Please copy out, word for word, the part of the rows below that opens with the line containing "What do you see at coordinates (589, 58)" and closes with the line containing "What are the", including both of those lines.

Item coordinate data

----

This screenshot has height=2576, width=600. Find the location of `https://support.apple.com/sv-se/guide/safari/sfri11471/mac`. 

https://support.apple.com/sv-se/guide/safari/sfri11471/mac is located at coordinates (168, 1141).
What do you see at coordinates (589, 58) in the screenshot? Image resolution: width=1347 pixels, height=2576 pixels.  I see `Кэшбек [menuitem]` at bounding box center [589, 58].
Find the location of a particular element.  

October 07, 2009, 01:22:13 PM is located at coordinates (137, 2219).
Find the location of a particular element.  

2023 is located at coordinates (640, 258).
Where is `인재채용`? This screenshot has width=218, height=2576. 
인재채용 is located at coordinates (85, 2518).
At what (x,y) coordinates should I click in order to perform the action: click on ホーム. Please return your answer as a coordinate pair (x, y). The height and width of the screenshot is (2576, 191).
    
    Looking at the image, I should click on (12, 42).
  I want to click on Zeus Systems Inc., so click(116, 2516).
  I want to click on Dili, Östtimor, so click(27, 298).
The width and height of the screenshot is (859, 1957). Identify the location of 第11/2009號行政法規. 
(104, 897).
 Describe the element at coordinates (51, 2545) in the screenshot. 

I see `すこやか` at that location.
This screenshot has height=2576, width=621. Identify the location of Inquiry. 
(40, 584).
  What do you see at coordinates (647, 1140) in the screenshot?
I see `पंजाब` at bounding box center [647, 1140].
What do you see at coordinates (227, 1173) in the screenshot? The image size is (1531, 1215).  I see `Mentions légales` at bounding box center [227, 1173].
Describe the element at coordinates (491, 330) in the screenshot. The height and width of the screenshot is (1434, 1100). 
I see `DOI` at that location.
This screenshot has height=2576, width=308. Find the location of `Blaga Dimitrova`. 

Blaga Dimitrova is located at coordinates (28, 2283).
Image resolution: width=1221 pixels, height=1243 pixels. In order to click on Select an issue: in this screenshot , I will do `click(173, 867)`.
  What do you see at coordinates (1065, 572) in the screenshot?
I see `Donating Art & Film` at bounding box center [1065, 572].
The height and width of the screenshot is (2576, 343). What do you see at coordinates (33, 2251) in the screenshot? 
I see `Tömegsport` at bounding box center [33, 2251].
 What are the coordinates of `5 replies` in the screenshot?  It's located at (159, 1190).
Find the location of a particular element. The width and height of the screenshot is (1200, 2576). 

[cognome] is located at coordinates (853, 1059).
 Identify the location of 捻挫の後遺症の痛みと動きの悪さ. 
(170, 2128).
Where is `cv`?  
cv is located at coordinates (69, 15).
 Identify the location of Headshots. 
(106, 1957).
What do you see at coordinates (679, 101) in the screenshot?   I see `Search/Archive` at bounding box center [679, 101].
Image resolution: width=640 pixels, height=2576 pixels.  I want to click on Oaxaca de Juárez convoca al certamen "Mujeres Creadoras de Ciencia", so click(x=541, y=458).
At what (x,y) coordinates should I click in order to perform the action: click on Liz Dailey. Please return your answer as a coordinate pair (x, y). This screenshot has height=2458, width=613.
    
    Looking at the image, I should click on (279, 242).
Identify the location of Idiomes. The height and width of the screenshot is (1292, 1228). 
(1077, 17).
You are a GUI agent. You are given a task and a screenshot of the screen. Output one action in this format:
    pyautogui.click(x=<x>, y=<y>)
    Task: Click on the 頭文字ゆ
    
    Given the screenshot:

----

Written response:
What do you see at coordinates (589, 58) in the screenshot? Image resolution: width=1347 pixels, height=2576 pixels.  I see `Кэшбек [menuitem]` at bounding box center [589, 58].
Find the location of a particular element.  

October 07, 2009, 01:22:13 PM is located at coordinates (137, 2219).
Find the location of a particular element.  

2023 is located at coordinates (640, 258).
Where is `인재채용`? This screenshot has width=218, height=2576. 
인재채용 is located at coordinates (85, 2518).
At what (x,y) coordinates should I click in order to perform the action: click on ホーム. Please return your answer as a coordinate pair (x, y). The height and width of the screenshot is (2576, 191).
    
    Looking at the image, I should click on (12, 42).
  I want to click on Zeus Systems Inc., so click(116, 2516).
  I want to click on Dili, Östtimor, so click(27, 298).
The width and height of the screenshot is (859, 1957). Identify the location of 第11/2009號行政法規. 
(104, 897).
 Describe the element at coordinates (51, 2545) in the screenshot. 

I see `すこやか` at that location.
This screenshot has height=2576, width=621. Identify the location of Inquiry. 
(40, 584).
  What do you see at coordinates (647, 1140) in the screenshot?
I see `पंजाब` at bounding box center [647, 1140].
What do you see at coordinates (227, 1173) in the screenshot? The image size is (1531, 1215).  I see `Mentions légales` at bounding box center [227, 1173].
Describe the element at coordinates (491, 330) in the screenshot. The height and width of the screenshot is (1434, 1100). 
I see `DOI` at that location.
This screenshot has height=2576, width=308. Find the location of `Blaga Dimitrova`. 

Blaga Dimitrova is located at coordinates (28, 2283).
Image resolution: width=1221 pixels, height=1243 pixels. In order to click on Select an issue: in this screenshot , I will do `click(173, 867)`.
  What do you see at coordinates (1065, 572) in the screenshot?
I see `Donating Art & Film` at bounding box center [1065, 572].
The height and width of the screenshot is (2576, 343). What do you see at coordinates (33, 2251) in the screenshot? 
I see `Tömegsport` at bounding box center [33, 2251].
 What are the coordinates of `5 replies` in the screenshot?  It's located at (159, 1190).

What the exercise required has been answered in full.